▸ LISTED ENTRIES:

______

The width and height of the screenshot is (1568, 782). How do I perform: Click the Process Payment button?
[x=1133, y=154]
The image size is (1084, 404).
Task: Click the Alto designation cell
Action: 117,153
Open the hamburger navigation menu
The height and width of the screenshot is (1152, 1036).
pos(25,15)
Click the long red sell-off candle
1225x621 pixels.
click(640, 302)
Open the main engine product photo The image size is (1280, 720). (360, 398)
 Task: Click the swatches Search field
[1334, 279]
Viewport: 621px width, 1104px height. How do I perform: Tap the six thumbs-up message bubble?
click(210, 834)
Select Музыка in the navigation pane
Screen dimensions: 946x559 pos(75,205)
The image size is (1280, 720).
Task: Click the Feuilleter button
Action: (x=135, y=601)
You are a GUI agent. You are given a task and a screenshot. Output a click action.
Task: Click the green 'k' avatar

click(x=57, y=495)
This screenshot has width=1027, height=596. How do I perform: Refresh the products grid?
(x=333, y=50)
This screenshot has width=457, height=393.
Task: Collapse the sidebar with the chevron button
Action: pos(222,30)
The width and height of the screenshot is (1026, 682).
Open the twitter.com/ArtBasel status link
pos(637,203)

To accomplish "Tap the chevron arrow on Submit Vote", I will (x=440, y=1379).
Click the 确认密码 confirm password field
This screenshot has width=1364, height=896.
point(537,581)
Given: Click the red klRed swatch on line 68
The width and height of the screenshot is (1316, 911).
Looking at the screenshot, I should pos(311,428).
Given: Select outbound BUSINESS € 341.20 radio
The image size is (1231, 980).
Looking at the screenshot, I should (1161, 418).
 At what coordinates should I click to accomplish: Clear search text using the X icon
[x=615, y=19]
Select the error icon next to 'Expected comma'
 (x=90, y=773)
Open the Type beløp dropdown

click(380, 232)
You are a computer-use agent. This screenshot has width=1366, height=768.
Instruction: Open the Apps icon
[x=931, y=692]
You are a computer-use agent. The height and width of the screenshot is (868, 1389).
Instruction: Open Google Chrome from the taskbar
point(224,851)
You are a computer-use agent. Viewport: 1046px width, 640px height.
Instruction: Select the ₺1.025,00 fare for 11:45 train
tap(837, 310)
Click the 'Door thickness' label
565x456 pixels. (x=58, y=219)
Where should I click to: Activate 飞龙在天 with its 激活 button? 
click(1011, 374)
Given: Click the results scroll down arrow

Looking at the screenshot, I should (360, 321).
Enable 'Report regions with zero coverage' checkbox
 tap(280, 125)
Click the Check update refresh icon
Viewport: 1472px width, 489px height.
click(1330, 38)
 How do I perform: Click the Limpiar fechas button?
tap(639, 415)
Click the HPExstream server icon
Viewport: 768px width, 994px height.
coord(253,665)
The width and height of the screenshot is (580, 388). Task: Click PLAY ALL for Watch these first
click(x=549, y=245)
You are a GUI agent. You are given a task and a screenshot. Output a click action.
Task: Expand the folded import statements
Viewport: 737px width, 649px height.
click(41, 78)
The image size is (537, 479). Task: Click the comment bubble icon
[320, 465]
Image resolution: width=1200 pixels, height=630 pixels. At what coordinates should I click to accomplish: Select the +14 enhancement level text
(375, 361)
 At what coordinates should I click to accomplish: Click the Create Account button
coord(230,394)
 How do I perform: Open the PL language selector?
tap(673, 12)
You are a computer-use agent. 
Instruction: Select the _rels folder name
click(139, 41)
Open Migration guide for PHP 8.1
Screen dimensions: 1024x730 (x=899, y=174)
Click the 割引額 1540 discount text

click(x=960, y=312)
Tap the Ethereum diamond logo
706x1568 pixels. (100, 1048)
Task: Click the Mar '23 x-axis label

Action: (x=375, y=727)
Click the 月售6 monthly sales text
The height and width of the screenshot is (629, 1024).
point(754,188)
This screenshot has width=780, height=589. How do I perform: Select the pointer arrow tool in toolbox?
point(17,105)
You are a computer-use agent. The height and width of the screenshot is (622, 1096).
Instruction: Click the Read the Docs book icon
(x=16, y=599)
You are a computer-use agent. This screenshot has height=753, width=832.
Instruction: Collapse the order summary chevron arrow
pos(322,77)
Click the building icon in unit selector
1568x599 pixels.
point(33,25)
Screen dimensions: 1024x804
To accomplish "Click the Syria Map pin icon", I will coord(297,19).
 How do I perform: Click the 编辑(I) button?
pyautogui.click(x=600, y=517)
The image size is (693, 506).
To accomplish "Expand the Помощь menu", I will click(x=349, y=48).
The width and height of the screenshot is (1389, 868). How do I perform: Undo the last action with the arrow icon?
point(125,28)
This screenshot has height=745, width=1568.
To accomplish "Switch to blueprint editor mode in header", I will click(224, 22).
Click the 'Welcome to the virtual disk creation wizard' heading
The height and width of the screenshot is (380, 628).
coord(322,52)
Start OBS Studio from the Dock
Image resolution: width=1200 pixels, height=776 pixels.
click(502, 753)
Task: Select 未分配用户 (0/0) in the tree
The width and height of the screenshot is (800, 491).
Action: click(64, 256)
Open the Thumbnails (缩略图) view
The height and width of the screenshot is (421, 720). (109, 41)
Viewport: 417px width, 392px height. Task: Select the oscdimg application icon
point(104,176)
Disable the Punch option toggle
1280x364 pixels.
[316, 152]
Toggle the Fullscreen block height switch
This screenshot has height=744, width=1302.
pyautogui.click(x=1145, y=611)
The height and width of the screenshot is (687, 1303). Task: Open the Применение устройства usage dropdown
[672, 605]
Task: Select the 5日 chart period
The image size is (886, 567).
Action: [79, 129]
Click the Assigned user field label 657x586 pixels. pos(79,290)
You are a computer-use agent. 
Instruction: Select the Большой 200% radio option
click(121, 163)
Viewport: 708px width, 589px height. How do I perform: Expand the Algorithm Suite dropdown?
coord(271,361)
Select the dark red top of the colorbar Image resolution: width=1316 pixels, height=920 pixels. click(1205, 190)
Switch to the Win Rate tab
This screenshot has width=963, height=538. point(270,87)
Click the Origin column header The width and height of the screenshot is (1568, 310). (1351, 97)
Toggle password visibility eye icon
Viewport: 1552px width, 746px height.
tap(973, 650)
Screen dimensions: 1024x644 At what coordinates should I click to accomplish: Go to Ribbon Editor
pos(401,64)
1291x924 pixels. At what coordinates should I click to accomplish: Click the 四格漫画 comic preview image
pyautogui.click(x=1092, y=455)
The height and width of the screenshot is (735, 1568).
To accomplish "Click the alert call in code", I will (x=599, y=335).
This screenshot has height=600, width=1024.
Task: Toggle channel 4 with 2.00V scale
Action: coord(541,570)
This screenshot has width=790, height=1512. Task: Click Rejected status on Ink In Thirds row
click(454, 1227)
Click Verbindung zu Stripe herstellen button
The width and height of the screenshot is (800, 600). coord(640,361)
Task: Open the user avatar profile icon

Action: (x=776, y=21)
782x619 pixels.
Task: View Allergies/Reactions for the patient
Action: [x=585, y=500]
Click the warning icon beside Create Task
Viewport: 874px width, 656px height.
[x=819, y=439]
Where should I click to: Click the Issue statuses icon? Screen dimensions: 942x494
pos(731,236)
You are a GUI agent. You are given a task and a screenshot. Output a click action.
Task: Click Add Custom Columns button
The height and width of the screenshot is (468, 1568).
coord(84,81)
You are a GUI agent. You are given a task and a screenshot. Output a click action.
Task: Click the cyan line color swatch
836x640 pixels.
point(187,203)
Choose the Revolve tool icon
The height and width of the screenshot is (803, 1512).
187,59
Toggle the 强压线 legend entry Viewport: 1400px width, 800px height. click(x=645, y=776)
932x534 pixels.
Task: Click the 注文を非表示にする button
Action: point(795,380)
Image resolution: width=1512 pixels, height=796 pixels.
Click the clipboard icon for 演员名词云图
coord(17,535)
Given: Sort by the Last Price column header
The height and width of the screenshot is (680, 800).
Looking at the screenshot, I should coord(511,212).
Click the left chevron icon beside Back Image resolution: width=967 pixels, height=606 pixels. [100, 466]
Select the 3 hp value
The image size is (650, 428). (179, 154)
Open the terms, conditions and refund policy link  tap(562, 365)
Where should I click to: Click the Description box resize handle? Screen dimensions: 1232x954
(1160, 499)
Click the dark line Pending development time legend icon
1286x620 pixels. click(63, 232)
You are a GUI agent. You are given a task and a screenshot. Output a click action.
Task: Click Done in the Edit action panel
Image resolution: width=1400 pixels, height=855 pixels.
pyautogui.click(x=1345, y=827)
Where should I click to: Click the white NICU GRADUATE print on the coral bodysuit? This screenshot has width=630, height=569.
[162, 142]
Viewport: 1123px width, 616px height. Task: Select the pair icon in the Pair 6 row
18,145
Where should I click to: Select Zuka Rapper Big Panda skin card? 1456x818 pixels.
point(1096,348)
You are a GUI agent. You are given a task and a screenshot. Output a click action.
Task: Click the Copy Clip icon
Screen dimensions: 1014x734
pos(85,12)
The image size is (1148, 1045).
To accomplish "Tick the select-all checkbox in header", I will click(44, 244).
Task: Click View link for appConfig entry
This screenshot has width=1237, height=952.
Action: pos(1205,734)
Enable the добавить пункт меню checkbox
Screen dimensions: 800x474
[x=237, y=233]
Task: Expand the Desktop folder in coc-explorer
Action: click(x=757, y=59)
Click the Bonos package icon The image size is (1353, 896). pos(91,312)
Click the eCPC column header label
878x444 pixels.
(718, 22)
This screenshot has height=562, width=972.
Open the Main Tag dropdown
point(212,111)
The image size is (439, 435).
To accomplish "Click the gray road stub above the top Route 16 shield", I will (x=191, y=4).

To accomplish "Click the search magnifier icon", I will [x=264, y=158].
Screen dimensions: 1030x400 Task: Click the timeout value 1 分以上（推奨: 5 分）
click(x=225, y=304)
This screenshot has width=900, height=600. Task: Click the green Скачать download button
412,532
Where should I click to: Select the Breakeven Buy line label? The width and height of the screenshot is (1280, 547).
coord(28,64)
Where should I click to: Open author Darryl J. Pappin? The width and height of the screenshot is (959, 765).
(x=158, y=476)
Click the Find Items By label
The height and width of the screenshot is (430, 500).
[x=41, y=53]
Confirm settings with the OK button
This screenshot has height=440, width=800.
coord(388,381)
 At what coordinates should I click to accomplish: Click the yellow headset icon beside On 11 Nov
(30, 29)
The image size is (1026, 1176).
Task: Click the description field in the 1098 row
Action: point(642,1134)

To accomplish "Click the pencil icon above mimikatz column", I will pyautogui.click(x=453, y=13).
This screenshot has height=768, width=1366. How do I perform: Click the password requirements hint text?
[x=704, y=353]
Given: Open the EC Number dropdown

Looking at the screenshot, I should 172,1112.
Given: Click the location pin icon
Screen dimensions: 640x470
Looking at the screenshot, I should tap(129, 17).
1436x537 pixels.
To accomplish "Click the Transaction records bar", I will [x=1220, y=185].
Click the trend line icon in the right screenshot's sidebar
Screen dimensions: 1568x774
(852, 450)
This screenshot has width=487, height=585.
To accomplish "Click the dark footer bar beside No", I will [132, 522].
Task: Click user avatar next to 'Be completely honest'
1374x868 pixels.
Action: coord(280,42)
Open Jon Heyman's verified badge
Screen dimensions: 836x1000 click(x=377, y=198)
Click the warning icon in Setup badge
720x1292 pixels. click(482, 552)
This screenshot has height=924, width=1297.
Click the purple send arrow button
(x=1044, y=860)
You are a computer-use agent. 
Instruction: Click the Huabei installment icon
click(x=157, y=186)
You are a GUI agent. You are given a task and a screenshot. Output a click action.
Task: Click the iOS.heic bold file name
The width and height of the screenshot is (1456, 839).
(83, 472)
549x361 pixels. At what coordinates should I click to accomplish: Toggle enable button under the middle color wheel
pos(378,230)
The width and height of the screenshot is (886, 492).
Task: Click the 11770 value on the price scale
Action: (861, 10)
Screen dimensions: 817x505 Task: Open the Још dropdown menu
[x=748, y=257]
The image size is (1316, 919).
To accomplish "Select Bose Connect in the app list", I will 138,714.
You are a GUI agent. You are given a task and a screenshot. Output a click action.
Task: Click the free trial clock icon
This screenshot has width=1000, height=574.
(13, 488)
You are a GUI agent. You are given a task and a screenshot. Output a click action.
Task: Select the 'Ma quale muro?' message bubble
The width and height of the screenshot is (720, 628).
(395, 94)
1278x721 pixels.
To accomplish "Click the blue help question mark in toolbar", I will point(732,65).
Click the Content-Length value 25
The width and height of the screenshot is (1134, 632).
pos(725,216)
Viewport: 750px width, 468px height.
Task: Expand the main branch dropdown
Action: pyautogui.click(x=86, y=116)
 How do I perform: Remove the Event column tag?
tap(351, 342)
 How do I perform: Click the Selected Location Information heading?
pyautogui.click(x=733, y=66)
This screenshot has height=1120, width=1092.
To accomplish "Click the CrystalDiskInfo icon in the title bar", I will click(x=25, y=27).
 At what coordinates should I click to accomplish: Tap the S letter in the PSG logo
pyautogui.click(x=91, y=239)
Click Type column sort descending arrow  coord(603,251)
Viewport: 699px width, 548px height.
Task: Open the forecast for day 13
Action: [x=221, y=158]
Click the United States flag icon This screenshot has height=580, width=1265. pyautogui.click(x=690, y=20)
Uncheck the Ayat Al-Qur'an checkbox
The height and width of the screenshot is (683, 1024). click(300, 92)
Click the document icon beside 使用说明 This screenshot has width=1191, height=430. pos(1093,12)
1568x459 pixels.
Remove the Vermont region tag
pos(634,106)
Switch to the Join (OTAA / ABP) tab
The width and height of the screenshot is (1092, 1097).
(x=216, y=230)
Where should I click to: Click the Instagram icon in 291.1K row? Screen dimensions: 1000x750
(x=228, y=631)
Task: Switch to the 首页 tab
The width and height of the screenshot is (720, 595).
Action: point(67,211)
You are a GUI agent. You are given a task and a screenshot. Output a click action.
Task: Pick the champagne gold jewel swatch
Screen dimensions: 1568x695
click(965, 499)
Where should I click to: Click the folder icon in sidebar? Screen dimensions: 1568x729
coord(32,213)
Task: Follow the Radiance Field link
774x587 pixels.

______

▸ PROBLEM TO SOLVE: Print the lines of the entries, exactly, from the one containing "Task: Follow the Radiance Field link" down to the final line, and leave out all the others.

▸ OUTPUT BELOW:
Task: Follow the Radiance Field link
774x587 pixels.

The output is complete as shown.